El DCP normalmente mejora en el posparto

La buena noticia es que, incluso sin tratamiento, la mayoría de pacientes con DCP se recuperan en las semanas posteriores al parto. Sin embargo, el método Rost puede ayudar a aliviar los síntomas de DCP mucho más rápido, también durante el embarazo. Es un sistema eficaz, que permite a las pacientes controlar ellas mismas sus síntomas.

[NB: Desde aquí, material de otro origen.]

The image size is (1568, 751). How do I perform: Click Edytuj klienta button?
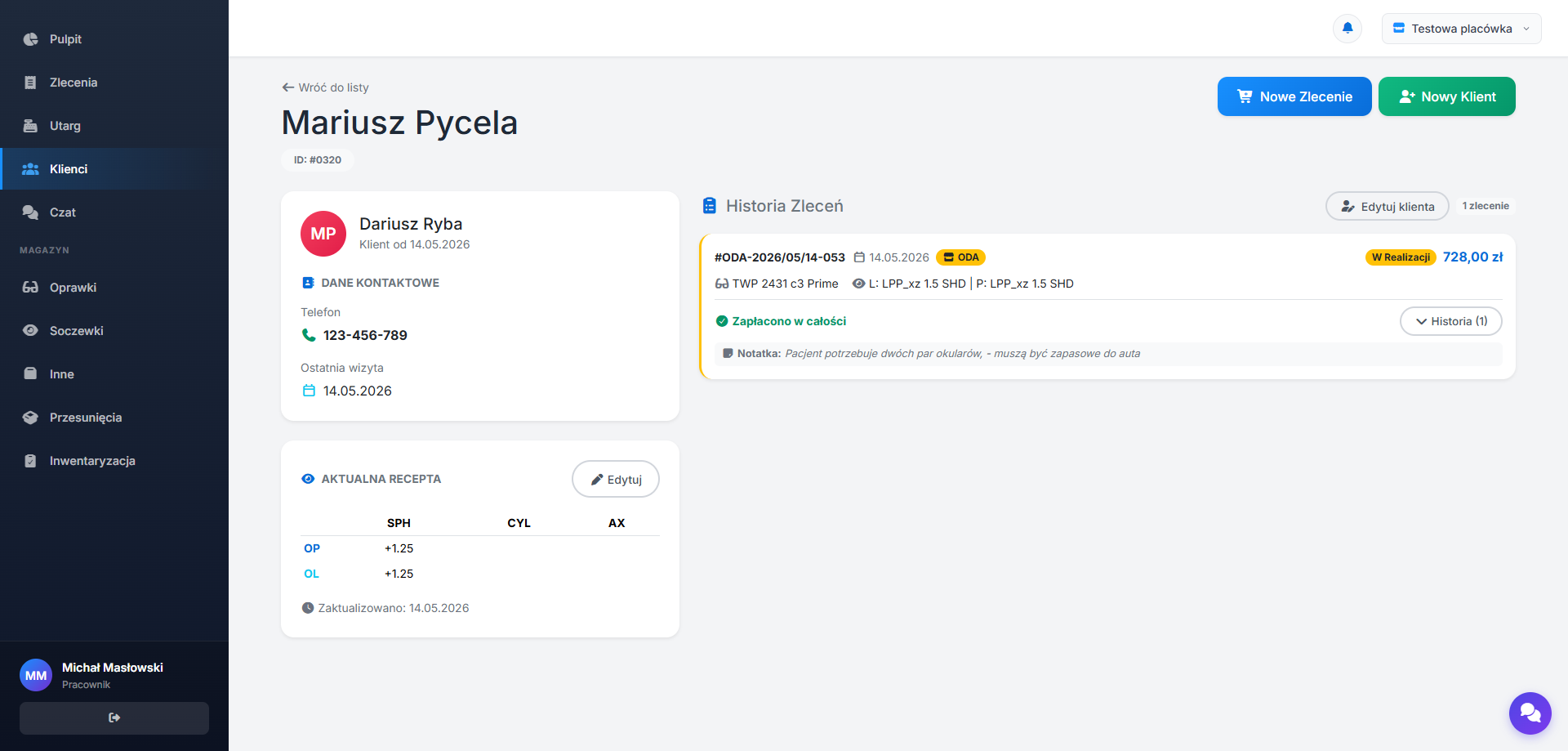point(1388,207)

Con un tratamiento convencional, el 35 % de las pacientes no tiene síntomas un mes después de dar a luz, pero entre un 7 y un 18 % aún sufre dolores serios hasta 18 meses más tarde (Ostgaard et al. 1991). Entre las mujeres tratadas con el método Röst, en cambio, menos de un 2 % siguió con dolores en los 18 meses que siguieron al parto. De esas siete pacientes, cinco estaban ya en la fase final del siguiente embarazo o habían dado a luz hacía poco tiempo.

El DCP a veces persiste

En algunas mujeres (del 7 al 18 %) el dolor de cintura pélvica (DCP) continúa después del parto. Sin un tratamiento adecuado, los síntomas pueden perpetuarse y afectar al funcionamiento y la calidad de vida de las pacientes durante muchos años. Si una paciente padece dolor crónico de espalda, cadera o pubis, y ese dolor comenzó  en el embarazo, el parto o el posparto inmediato, lo ideal sería que un fisioterapeuta especializado la examinara. A veces, tratar el problema desde diferentes ángulos y disciplinas (un enfoque multidisciplinar), y no sólo con fisioterapia, es la mejor opción. Sobre todo si los síntomas están presentes desde hace años. El dolor crónico o persistente afecta a todas las facetas de la vida: trabajar con un terapeuta o psicólogo con experiencia en el tema puede ser muy beneficioso.

Siempre hay esperanzas de recuperación

Es importante romper el ciclo de cronicidad. El método Rost puede ayudar aunque los síntomas de DCP hayan esta presentes durante años. El primer paso es encontrar un terapeuta cualificado para recuperar el control de una vida marcada por el DCP.